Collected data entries
####################
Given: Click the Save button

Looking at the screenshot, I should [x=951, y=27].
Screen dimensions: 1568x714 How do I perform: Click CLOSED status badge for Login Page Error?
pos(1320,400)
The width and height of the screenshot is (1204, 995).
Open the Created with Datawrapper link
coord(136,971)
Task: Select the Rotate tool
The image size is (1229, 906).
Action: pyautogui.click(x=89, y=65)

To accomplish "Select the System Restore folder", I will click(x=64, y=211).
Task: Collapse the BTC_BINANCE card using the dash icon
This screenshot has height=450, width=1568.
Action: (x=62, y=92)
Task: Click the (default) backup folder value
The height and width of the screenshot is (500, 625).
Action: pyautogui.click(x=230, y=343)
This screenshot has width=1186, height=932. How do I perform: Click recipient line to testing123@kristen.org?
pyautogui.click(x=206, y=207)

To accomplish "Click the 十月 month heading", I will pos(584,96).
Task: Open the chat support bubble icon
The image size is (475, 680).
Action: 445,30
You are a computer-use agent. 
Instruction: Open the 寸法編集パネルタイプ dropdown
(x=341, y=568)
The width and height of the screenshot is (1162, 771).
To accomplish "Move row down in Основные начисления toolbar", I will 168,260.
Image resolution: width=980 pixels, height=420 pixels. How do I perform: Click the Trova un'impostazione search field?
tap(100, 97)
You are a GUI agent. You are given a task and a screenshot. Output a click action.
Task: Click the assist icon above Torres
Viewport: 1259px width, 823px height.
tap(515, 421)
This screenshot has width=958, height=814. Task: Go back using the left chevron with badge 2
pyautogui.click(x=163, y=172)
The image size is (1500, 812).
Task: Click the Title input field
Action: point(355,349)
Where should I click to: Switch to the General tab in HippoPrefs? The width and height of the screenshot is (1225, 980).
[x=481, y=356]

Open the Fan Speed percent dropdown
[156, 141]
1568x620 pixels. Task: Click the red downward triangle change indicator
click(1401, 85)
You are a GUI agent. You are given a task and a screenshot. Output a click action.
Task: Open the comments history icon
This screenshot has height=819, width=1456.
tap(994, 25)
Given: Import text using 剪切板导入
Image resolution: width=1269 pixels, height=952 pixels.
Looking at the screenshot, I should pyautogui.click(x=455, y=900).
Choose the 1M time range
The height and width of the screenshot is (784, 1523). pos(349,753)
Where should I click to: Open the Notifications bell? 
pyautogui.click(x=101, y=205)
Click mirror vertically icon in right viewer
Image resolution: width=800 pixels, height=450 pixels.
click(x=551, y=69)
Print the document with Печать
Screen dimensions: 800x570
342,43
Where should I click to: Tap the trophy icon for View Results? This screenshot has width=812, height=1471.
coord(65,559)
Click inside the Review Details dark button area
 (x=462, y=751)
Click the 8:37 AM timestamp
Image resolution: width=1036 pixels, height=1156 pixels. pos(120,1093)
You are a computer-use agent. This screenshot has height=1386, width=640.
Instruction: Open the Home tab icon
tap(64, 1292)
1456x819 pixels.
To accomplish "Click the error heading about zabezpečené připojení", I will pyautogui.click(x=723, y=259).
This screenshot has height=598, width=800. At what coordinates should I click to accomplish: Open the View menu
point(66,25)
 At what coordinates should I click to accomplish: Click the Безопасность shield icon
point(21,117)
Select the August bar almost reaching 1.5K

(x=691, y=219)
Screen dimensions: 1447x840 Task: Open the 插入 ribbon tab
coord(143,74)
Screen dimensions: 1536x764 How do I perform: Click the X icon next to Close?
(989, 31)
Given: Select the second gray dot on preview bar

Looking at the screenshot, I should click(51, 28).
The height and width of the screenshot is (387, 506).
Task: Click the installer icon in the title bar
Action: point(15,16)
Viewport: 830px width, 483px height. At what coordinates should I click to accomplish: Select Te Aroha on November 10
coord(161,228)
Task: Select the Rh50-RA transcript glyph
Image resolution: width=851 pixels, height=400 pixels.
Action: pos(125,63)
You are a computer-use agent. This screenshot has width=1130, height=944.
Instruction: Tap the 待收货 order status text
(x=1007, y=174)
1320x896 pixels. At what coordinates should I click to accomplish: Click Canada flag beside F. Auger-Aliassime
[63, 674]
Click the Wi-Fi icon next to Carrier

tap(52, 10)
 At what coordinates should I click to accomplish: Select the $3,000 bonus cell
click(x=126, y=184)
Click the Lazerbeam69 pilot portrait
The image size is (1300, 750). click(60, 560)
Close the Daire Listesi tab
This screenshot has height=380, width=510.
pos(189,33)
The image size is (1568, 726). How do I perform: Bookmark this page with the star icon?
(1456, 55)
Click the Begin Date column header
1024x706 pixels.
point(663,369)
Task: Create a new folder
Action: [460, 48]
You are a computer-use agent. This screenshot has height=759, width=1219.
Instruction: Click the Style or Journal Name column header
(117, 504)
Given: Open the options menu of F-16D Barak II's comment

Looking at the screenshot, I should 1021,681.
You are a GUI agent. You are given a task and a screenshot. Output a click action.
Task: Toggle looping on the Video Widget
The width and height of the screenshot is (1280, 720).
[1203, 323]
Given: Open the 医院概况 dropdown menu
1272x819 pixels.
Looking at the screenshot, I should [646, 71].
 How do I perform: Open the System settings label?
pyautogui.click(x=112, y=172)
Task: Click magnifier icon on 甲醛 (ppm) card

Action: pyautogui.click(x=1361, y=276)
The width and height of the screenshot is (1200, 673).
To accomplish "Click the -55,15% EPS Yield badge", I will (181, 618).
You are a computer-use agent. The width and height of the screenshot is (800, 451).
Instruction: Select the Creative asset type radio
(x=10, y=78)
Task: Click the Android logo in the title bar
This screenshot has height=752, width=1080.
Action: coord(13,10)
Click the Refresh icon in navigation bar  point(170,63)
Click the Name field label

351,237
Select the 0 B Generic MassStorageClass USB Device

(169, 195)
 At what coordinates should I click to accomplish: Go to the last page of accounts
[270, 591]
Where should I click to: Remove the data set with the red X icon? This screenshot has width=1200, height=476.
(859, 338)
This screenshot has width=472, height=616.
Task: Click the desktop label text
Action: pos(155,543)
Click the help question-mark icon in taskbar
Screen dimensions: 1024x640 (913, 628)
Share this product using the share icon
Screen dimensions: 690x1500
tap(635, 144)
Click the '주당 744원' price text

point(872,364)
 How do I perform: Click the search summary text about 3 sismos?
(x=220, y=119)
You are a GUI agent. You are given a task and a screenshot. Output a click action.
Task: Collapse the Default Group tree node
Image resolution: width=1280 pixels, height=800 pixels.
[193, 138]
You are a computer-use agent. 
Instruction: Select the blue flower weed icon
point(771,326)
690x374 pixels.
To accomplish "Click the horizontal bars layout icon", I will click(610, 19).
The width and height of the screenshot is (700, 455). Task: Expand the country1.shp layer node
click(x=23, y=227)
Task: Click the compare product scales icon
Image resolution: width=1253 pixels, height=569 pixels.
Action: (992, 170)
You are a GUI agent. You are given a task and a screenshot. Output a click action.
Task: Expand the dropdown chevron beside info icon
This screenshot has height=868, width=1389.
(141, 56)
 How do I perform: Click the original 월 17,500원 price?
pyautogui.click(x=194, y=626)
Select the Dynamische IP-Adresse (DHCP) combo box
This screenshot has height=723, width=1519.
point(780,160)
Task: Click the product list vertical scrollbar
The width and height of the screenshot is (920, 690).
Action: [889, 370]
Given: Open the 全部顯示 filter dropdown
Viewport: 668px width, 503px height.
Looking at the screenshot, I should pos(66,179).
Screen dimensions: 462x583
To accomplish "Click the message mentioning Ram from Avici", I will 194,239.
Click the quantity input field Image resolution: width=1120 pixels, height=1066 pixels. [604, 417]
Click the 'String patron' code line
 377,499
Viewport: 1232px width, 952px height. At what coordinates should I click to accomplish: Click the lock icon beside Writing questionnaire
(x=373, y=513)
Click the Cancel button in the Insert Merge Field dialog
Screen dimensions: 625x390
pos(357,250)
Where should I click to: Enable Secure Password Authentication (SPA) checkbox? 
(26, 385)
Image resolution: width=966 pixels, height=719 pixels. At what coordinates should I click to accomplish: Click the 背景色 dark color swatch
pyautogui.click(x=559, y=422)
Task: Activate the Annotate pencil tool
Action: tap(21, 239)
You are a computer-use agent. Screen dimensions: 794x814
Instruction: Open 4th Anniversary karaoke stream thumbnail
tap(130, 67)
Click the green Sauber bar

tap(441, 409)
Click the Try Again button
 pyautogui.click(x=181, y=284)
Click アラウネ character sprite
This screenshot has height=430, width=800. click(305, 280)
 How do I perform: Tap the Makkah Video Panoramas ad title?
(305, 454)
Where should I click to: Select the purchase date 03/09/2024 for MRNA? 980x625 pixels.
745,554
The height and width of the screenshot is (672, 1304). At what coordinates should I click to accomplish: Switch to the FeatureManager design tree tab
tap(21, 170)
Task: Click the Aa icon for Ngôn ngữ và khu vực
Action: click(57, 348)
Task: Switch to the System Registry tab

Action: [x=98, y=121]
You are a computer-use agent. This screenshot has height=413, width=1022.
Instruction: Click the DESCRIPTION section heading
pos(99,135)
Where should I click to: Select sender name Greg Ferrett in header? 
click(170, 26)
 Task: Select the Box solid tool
####################
WHAT YOU NEED TO DO: Select every line above that contains the word "Collapse", and copy it.

ANSWER TO THE PROBLEM:
Task: Collapse the BTC_BINANCE card using the dash icon
Task: Collapse the Default Group tree node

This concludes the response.